> _What is required_
Which lines of the records below contain the string "September"? Report each of them.

> _Data_
-------------------------

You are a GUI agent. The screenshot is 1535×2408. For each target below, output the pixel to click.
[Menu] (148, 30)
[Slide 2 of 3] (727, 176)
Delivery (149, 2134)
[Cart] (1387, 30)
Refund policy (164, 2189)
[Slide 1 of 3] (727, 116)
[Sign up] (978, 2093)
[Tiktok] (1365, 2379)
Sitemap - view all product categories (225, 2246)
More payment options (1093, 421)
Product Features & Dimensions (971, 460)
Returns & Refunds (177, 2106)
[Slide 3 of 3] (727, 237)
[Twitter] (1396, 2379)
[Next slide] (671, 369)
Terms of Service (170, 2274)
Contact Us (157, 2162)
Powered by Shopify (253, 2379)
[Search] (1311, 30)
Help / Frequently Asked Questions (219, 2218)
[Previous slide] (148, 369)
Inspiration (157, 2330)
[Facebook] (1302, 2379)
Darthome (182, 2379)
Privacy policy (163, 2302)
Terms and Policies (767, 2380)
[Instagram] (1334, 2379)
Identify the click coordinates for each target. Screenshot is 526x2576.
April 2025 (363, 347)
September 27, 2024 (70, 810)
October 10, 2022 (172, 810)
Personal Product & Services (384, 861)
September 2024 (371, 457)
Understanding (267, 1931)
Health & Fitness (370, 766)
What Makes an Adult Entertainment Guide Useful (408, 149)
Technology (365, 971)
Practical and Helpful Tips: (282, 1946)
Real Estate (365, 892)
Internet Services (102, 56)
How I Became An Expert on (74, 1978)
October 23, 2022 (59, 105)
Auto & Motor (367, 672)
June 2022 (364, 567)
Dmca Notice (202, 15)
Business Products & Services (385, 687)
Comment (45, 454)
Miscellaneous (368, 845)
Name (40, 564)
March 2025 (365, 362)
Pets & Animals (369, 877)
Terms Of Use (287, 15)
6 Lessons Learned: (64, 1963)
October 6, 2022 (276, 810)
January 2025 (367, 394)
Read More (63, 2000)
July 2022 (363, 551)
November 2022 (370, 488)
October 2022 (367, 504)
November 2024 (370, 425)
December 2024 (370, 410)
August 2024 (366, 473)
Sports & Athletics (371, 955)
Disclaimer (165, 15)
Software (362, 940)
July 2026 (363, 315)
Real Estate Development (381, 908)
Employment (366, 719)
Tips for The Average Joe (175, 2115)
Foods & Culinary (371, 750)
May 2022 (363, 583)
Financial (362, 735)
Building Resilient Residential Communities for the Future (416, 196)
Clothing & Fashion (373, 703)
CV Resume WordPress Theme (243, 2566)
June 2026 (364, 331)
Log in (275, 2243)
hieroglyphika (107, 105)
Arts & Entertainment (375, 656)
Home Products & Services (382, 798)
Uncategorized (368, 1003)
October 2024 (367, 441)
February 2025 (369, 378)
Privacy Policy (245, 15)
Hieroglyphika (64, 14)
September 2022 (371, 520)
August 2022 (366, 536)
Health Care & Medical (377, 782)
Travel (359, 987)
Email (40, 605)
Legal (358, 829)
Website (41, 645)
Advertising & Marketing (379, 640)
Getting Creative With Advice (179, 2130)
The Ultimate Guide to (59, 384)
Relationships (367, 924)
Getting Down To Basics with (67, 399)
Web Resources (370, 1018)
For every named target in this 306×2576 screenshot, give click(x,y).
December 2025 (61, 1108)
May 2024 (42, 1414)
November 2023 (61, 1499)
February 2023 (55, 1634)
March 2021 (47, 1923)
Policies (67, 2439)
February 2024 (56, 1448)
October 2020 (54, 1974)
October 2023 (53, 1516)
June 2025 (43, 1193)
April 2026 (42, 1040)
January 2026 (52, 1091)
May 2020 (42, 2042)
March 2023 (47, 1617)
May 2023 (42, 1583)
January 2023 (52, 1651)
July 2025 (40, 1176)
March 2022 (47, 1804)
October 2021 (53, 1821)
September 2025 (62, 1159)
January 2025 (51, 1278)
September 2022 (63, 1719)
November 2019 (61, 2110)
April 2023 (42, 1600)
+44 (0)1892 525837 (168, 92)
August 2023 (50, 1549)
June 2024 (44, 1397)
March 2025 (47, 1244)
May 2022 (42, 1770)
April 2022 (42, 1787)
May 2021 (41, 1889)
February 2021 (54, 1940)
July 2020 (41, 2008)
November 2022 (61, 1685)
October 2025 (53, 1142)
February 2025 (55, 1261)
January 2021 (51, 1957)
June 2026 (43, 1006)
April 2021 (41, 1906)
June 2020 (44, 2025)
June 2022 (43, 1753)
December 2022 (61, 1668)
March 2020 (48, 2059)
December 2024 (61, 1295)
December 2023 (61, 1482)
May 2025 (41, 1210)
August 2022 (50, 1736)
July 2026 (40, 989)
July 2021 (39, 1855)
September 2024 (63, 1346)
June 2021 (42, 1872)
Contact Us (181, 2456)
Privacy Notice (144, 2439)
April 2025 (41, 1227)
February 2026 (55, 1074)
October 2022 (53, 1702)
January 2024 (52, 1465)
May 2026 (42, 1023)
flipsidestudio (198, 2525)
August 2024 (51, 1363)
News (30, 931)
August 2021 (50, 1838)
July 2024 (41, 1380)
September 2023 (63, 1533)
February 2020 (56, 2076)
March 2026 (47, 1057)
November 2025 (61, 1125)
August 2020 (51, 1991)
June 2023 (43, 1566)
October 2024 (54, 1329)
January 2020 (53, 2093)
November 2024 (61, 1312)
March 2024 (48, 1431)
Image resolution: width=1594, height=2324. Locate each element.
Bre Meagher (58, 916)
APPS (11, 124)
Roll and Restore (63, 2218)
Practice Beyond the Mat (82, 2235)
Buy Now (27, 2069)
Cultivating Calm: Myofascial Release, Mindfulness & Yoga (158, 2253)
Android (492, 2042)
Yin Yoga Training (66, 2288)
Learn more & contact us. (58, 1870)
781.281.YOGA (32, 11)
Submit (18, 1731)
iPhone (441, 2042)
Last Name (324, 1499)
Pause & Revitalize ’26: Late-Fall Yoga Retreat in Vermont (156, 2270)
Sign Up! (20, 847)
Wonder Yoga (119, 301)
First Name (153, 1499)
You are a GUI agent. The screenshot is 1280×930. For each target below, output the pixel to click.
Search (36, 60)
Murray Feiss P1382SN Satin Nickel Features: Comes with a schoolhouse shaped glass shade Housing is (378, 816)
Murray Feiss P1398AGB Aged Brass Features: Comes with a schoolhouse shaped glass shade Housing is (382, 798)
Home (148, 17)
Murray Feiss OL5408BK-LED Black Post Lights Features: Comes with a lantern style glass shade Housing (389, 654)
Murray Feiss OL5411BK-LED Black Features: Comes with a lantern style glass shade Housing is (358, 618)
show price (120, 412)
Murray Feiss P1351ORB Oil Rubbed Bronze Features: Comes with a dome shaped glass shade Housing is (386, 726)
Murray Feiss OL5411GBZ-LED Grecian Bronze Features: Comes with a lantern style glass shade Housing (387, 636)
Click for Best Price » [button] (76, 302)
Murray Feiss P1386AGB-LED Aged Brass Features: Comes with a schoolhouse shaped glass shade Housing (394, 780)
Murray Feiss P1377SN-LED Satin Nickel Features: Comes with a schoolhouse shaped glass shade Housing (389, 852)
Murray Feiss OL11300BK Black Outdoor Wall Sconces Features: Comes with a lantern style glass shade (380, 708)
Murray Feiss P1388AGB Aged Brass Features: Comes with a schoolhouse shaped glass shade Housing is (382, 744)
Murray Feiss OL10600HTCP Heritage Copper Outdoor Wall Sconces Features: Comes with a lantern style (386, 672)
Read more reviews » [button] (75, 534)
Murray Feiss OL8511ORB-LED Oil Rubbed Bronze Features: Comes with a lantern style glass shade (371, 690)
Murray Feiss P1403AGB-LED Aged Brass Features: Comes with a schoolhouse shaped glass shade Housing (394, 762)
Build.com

-------------------------

> _Output of the exercise_
September 27, 2024 (70, 810)
September 2024 (371, 457)
September 2022 (371, 520)
September 2025 (62, 1159)
September 2022 (63, 1719)
September 2024 (63, 1346)
September 2023 (63, 1533)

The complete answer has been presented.